Dominguez was injured when his mount, Convocation, clipped heels with the eventual winner, Sovereign Default during the running of the seventh race on Jan. 18 at Aqueduct. The jockey was unseated when his mount stumbled and fell.
"I want to personally thank my family, fans, and fellow riders for overwhelming support in the months since my accident," Dominguez continued. "I chose to make this statement to end speculation about my future, but I am not yet ready to speak publicly. I will come forward on my own, but in the meantime I ask that you please respect my privacy as I continue my recovery."
Dominguez, winner of the last three Eclipse Awards as champion jockey, concludes his career with 4,985 wins in 21,267 mounts and earnings of $191,615,698.
While never winning a Triple Crown race, the 36-year-old captured the 2011 Breeders' Cup Juvenile aboard Hansen and twice won the Breeders' Cup Turf, in 2004 with Better Talk Now and last year aboard Little Mike.

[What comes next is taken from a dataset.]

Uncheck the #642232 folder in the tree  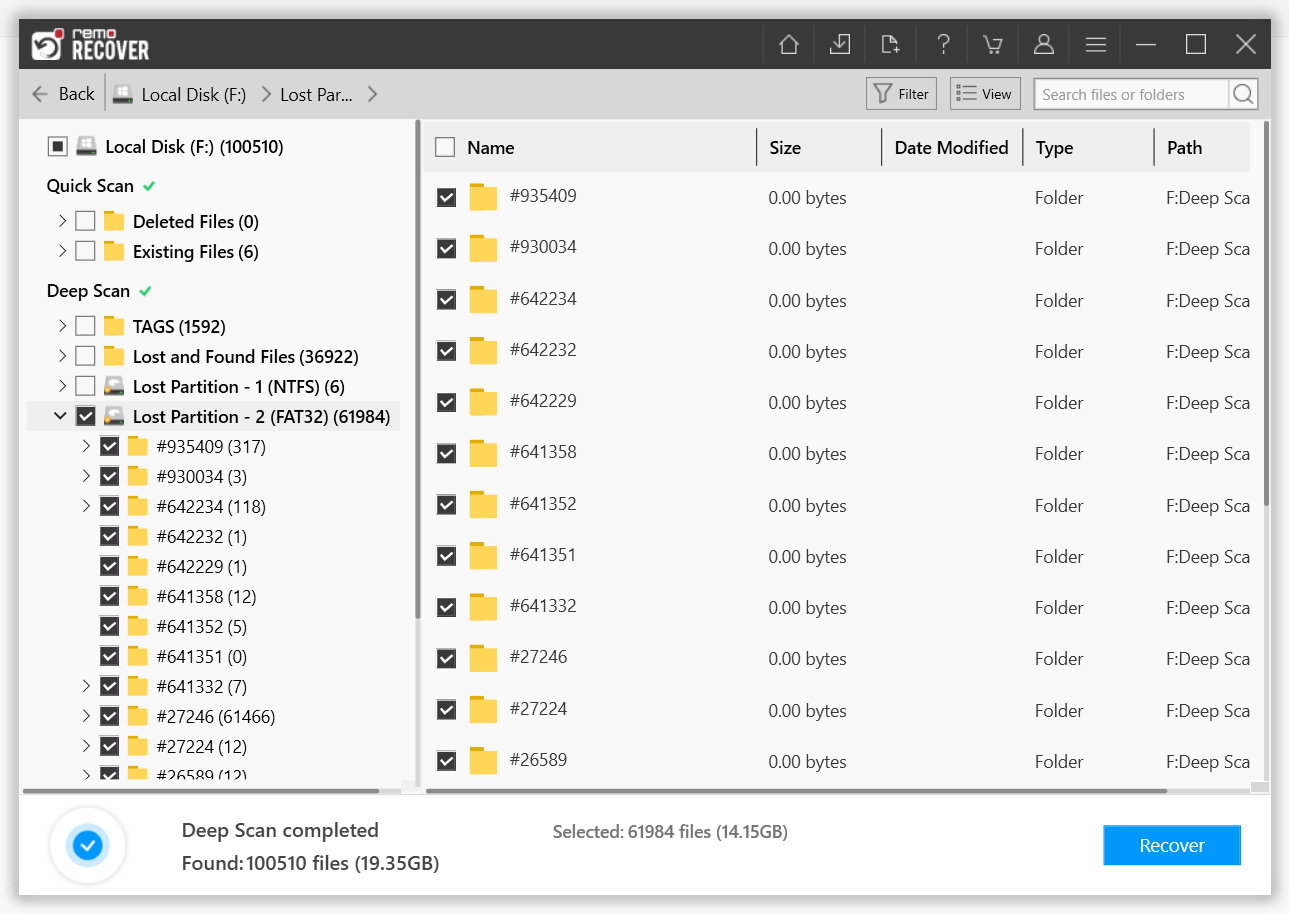[110, 536]
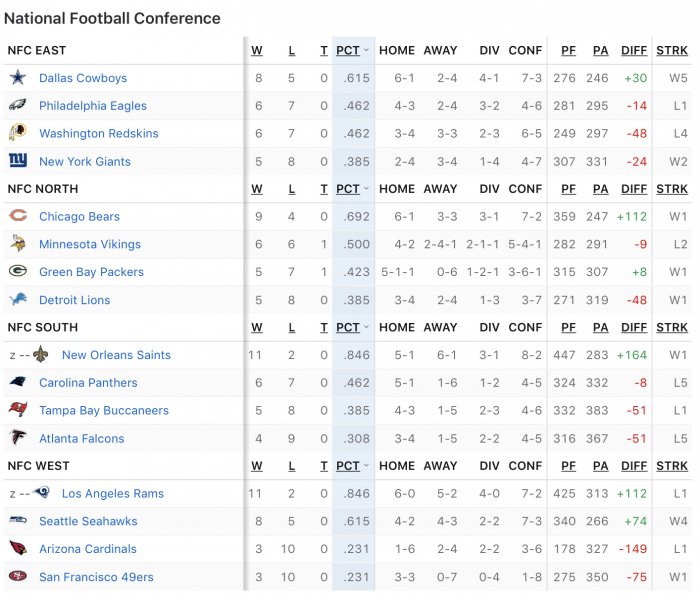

"Ramon Dominguez leaves an indelible mark on thoroughbred racing and his profession," NTRA President and CEO Alex Waldrop said in a statement. "His many victories and achievements earned him three consecutive Eclipse Awards as the nation's leading jockey in 2010, 2011 and 2012. Above all, he epitomizes sportsmanship and professionalism as demonstrated by the respect he earned from his fellow jockeys. He is destined for thoroughbred racing's Hall of Fame."